Alors que les industriels implémentent les procédés et ressources nécessaires pour établir la servitisation, la mise en place de nouvelles technologies constitue un élément clé du succès. Plus particulièrement, le machine-learning et l’analyse prédictive seront essentiels pour la maintenance prédictive, l’optimisation des procédés et la gestion de la supply chain. Ces technologies génèrent de nombreuses opportunités d’établir un avantage concurrentiel significatif, elles confrontent également à de nouveaux défis spécifiques au secteur de l’industrie.

Voici quelques-uns des principaux défis à relever :
1. Une connectivité des données efficace et sure

Les équipements complexes et capitaux (pensez aux équipements de construction, équipements agraires ou la machinerie industrielle) sont construits et conçus pour durer, en moyenne, 30 à 40 ans. En conséquence, ces machines se doivent d’être robustes. Aujourd’hui, la majorité des équipements de service a encore plus de 20 à 30 d’espérance de vie devant elle. Cependant, la plupart de ces produits n’ont pas été conçu pour une connectivité IoT – générant un défi à relever à posteriori pour adapter les équipements à l’aide de pièces de connectivité IoT.

En parallèle, une majorité de ces équipements opère dans les environnements les plus rudes et accidentés du monde. Qu’il s’agisse d’une électro-pompe immergée à 1000 mètres sous la surface de l’eau ou d’un camion minier dans une mine isolée avec peu de réseau, connecter efficacement ce genre d’équipements pour collecter des données pertinentes constitue un défi difficile à relever et souvent très onéreux. Et même si l’industriel arrive à connecter son équipement, il y a un nouveau challenge pour le faire de manière à assurer le niveau de cybersécurité. Des entités indépendantes pourraient accéder de manière malveillante à ces équipements et causer des conséquences économiques et de sureté conséquentes – qui peuvent aller jusqu’à toucher la sécurité nationale dans certains cas.

2. Des données clairsemées

De nouveaux algorithmes de machine-learning, comme le deep learning et les réseaux neuronaux récurrents, ont généré des avancées considérables de certaines capacités comme la reconnaissance vocale et visuelle. Cependant, ces algorithmes nécessitent beaucoup de donnés, des millions – voir des milliards – de point d’entrées similaires sur des millions d’utilisateurs. Parce que les équipements industriels complexes sont conçus pour survivre à des décennies, les défaillances sont rares. Pensez-y : il n’y a eu que très peu des défaillances mécaniques au cours des vols de l’ensemble de la flotte commerciale internationale, qui s’élève à près de 30 000 appareils ! En comptant 2,5 moteurs par avion, le nombre de moteurs de cette flotte atteint à peine les 100 000. Bien qu’il s’agisse d’un nombre important en soi, il paraît minime lorsqu’on réalise qu’il y a une grande variété de moteurs. En conséquence, chaque catégorie de moteurs compatibles réunit donc un très petit nombre d’engins.

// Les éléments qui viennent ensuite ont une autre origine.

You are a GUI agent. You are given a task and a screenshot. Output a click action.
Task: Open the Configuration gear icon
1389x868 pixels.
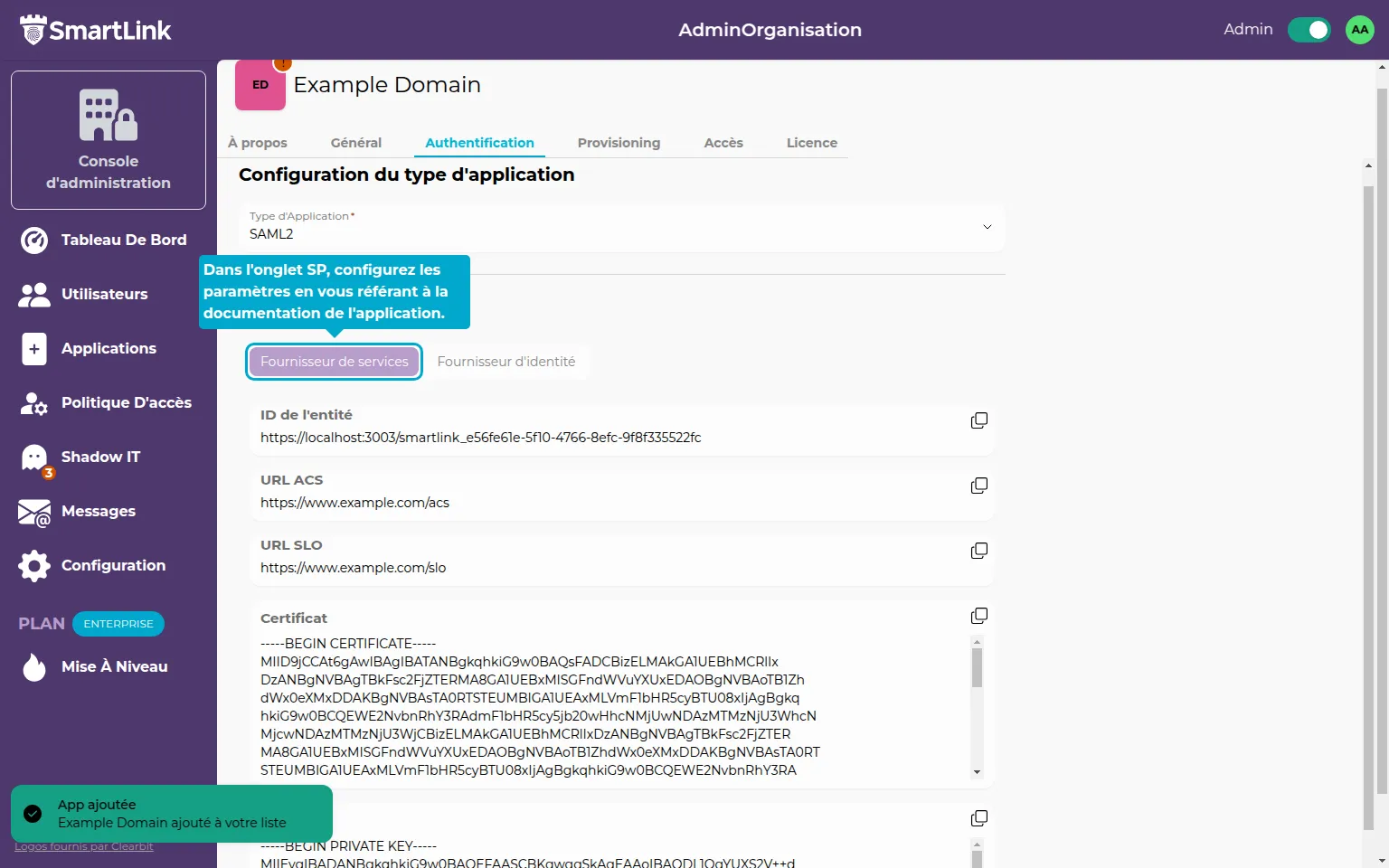pos(34,566)
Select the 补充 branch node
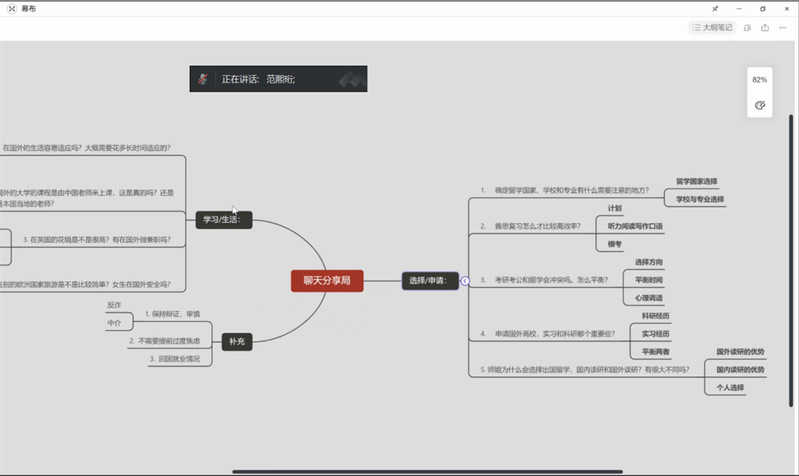The image size is (799, 476). pos(236,341)
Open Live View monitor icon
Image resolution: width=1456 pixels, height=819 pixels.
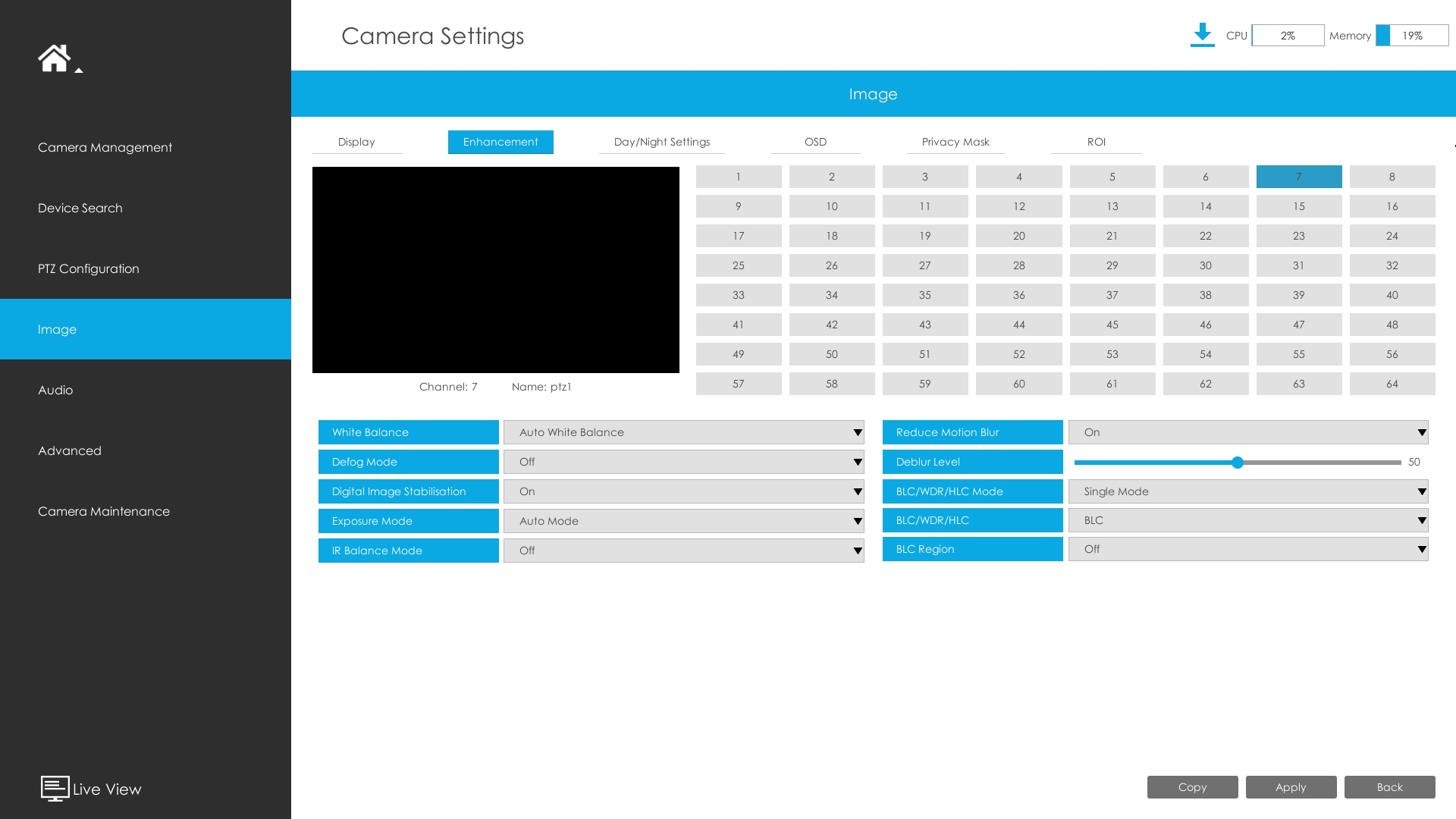55,789
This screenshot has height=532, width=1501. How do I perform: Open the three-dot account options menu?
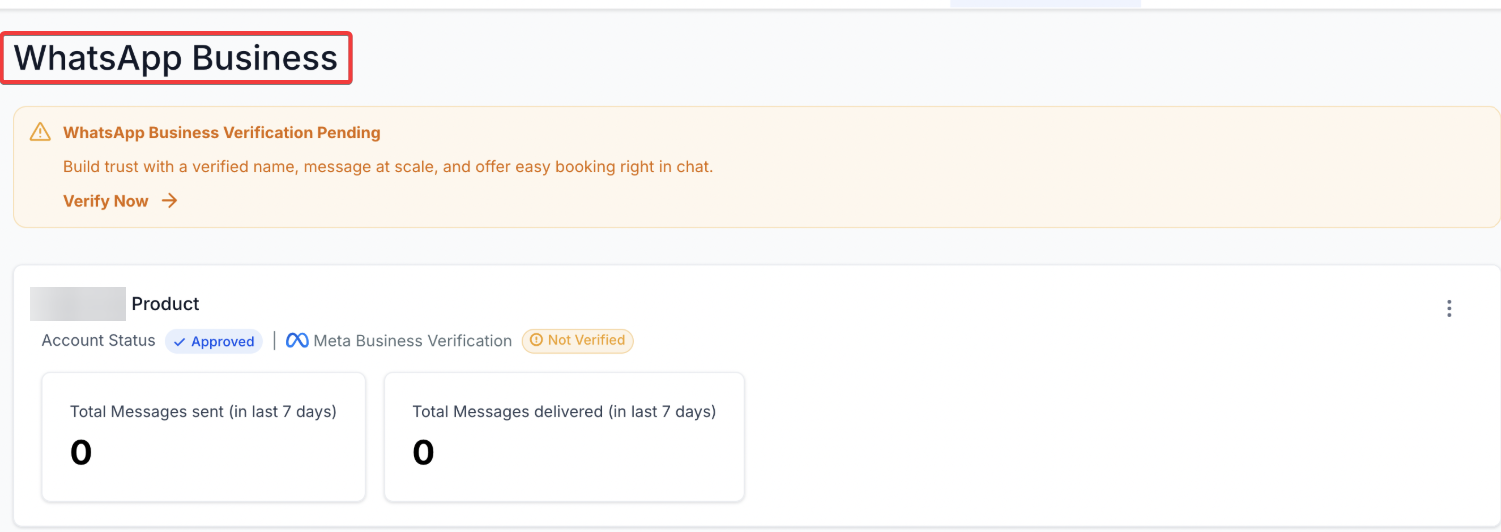tap(1449, 309)
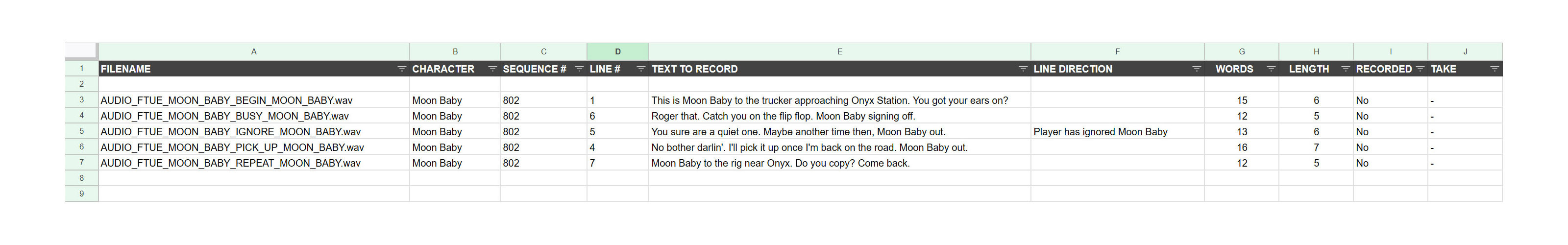The image size is (1568, 245).
Task: Select column E header
Action: pos(839,52)
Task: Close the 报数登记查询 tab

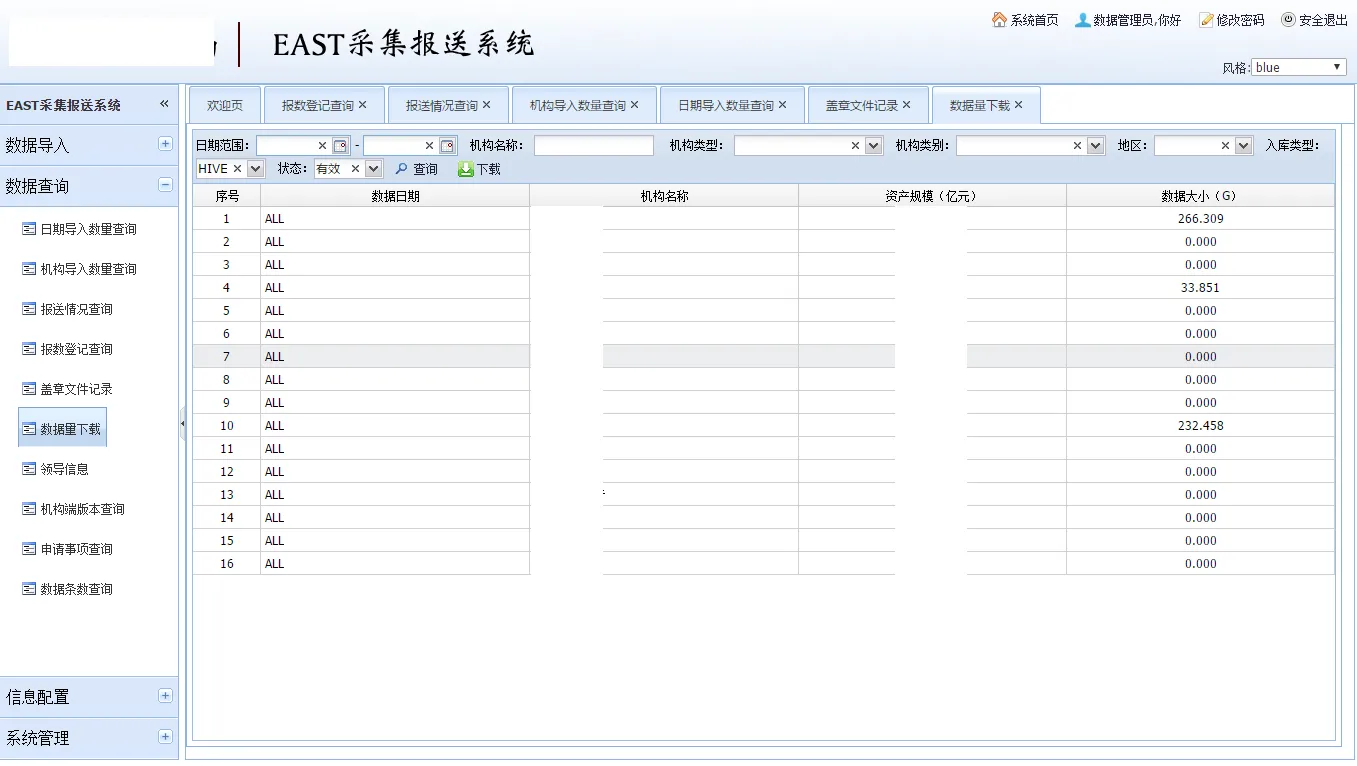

Les fabricants d’équipements industriels ou de biens durables sont réticents au partage de données, particulièrement vis-à-vis de la concurrence. La problématique d’une connectivité efficace, des défaillances rares et du nombre relativement restreints d’équipements similaires au sein d’une flotte mène à des problèmes de données clairsemées dans la réalité industrielle de l’IoT.

3. Connaissance du milieu

Alors que la connaissance du milieu est nécessaire pour implémenter avec succès le machine-learning et l’analyse prédictive dans le monde de la consommation, dans le milieu industriel, c’est encore plus critique. Les machines et les procédés sont conçus sur la physique et des principes d’ingénierie.  Le contexte au sein duquel chaque machine opère et se comporte est essentiel pour les modèles d’entrainement et l’analyse des résultats. Sans un contexte adapté, un effet de "garbage in, garbage out (GIGO)" se crée car les capteurs de données et les machines ne peuvent capter ou fournir le contexte par elles-mêmes. C’est là que le rôle des experts du milieu, qui peuvent donner un sens aux données historiques pour une formation pertinente et une interprétation exacte des résultats sont essentiels.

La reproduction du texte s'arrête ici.